Touchante, par ses hauts et ses bas, l’aveu d’une dépression, d’un redémarrage dans l’île de ses grands-parents et parents, où elle n’avait jamais vécu elle-même avant son départ à Fort-de-France il y a un an. Rayonnante par la lumière qu’on sentait si forte après l’ombre. Elle ne se trouvait pas particulièrement jolie. Elle blaguait si on la complimentait. « Si vous le dites. »
Une candidate singulière et singulièrement attachante et intéressante. Mais les téléspectateurs allaient-ils voter pour une jeune femme de 34 ans, et qui n’avait pas spécialement un profil — physiquement parlant — de Miss ? Quelle question idiote, n’est-ce pas. Quelle considération à côté de la plaque. Facile à dire maintenant.

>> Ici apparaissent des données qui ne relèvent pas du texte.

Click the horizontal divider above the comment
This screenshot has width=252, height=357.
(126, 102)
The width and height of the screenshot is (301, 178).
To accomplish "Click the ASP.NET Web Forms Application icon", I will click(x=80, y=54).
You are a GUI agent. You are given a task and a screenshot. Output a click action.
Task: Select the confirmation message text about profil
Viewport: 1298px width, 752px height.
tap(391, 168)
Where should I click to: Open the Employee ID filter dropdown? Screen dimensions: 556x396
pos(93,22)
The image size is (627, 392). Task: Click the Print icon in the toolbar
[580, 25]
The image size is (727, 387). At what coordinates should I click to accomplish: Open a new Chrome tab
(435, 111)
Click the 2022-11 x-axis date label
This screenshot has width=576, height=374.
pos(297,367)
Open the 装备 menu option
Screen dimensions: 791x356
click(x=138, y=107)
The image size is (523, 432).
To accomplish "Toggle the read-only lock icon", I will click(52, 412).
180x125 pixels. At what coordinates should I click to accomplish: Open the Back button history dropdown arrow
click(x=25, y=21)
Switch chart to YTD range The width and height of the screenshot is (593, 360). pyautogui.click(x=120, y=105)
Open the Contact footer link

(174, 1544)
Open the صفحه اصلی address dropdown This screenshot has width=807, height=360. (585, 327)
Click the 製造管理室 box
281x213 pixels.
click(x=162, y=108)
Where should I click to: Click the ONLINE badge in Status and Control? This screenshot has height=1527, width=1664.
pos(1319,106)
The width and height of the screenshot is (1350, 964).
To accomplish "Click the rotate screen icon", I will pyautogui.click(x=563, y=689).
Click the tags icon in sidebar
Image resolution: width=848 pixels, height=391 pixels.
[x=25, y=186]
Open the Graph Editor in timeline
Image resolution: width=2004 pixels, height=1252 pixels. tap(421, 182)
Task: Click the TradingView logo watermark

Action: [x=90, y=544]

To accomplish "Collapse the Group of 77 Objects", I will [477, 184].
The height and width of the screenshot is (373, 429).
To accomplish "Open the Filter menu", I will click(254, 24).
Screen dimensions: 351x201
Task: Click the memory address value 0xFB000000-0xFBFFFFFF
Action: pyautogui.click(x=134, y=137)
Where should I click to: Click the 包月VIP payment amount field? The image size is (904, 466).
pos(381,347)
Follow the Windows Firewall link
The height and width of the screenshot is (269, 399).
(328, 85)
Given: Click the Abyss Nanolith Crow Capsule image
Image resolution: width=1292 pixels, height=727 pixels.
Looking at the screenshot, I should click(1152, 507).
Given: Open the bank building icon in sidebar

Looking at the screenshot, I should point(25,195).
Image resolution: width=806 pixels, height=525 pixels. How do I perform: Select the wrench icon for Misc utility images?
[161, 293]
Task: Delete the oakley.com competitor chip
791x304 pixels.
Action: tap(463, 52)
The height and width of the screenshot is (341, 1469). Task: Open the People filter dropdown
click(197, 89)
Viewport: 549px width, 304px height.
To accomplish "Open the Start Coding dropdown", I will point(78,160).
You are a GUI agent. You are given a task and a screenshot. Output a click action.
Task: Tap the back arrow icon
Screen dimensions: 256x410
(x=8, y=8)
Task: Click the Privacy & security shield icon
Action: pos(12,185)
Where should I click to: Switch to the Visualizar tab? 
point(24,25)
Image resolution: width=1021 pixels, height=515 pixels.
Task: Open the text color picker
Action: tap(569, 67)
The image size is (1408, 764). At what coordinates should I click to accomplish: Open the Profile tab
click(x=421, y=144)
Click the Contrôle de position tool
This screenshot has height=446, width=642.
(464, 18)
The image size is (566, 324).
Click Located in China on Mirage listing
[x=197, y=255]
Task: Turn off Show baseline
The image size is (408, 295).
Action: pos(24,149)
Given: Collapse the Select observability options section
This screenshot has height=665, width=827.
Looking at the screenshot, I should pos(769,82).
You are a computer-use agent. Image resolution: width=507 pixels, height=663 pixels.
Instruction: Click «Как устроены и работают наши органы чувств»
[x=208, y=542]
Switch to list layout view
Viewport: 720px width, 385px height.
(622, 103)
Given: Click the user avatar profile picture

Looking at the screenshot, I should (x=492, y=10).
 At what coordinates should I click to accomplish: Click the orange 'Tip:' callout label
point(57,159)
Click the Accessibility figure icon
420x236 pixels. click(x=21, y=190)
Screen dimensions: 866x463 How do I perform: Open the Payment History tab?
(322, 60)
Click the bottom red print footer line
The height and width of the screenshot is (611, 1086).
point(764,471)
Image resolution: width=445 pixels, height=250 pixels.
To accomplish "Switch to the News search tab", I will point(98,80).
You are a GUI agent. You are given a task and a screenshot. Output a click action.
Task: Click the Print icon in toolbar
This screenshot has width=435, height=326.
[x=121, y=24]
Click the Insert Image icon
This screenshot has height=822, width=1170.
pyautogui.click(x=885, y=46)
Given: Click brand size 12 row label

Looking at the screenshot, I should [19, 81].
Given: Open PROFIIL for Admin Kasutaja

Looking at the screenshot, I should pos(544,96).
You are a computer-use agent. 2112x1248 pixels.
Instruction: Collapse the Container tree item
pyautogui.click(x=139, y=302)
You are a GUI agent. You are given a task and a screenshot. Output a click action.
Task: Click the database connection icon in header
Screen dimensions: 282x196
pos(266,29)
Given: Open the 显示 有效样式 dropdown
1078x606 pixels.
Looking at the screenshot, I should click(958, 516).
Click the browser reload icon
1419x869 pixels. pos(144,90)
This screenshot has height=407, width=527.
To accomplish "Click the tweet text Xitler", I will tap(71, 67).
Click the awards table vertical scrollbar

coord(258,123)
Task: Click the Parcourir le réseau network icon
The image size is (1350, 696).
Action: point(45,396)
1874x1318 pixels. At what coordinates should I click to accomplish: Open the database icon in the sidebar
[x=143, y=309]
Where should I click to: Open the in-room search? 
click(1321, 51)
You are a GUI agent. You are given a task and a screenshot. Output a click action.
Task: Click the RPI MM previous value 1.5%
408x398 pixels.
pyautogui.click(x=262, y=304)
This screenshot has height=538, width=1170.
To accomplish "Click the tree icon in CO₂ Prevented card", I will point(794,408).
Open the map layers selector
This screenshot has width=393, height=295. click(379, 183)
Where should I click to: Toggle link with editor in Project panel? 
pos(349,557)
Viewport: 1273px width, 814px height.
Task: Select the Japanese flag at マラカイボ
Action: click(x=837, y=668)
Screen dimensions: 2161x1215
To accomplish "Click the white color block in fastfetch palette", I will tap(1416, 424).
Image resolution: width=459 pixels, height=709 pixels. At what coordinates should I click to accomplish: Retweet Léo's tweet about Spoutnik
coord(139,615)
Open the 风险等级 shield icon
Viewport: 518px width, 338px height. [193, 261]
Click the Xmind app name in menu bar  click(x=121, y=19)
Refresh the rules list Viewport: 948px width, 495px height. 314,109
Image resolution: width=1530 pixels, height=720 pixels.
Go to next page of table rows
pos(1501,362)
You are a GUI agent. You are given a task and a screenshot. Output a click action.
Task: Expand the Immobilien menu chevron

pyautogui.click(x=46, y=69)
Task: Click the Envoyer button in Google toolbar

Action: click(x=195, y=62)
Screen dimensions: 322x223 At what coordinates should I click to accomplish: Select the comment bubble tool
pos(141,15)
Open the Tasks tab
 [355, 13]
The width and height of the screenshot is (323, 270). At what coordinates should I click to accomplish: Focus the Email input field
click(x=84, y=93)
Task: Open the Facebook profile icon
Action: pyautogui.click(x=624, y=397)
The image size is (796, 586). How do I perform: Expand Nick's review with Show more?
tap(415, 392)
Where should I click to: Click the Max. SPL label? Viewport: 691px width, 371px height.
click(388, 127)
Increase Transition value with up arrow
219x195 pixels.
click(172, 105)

Les Miss changent, les votants aussi
Les Miss changent, les femmes changent, les hommes aussi comme les votants. Deux ans qu’une femme aux cheveux courts remporte l’élection. Et c’est aussi la première fois que la Martinique remporte le titre. Avec une reine de beauté qui n’y croyait pas vraiment, elle non plus. À notre décharge, Angélique Angarni-Filipon partageait nos doutes, comme elle l’a confié à 1h37, dans la nuit, cinquante minutes après son élection, dans un salon du Futuroscope, face à quelques journalistes.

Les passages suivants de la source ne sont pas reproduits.